En discutant avec eux, les élèves du YCBM sont unanimes pour décrier les conditions médiocres dans lesquelles ils sont contraints à vivre pendant leurs études. Je les comprends parfaitement. Ils vivent tous sur le campus, coincés dans des dortoirs à quatre lits. Leurs toilettes communes sont probablement aussi immondes que celles des pavillons d’enseignement : un caniveau séparé par de petits murets (offrant un minimum d’intimité) dans lequel s’accumulent les pipis-cacas de la journée. Ils ne peuvent pas cuisiner dans leurs dortoirs alors ils mangent matin, midi et soir dans les cafétérias de l’école, dont ils disent que la bouffe est dégueu. Ils vont sans doute de temps en temps dans les nombreux petits bouis-bouis et stands de rue qui entourent l’école.

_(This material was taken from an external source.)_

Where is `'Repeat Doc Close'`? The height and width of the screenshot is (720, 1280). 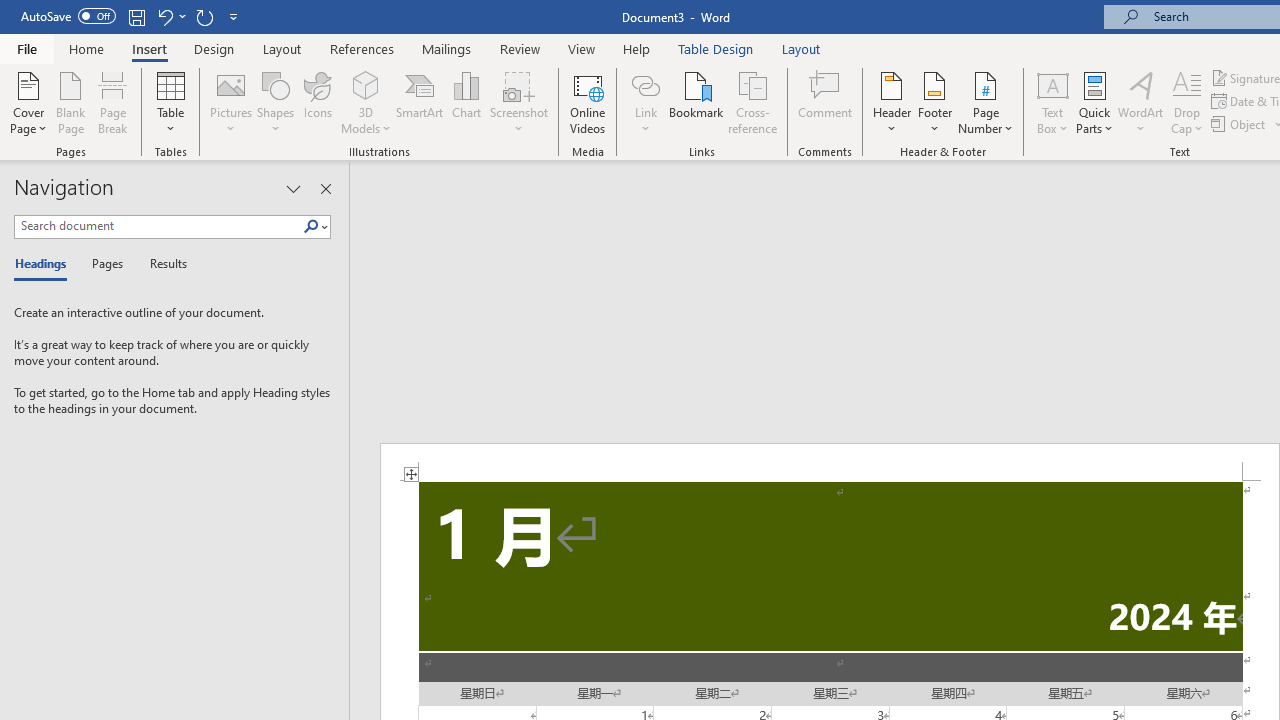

Le quartier où se trouve le collège ne les enchante pas plus que nous (voir l’article Haitun Lu, septembre 2007). Ils rêvent tous de vivre au centre-ville de Kunming.

Les journées sont longues pour les étudiants : dès 6 h 30, ils sont dehors à faire des exercices dans la cour au son d’une musique tonitruante. Ils ont des cours de 8 h à 18 h, avec une pause de 3 h le midi. Et le soir, ils doivent aller étudier en classe jusqu’à 21 h. Ça explique sans doute pourquoi ils ont si peu d’enthousiasme pendant les cours.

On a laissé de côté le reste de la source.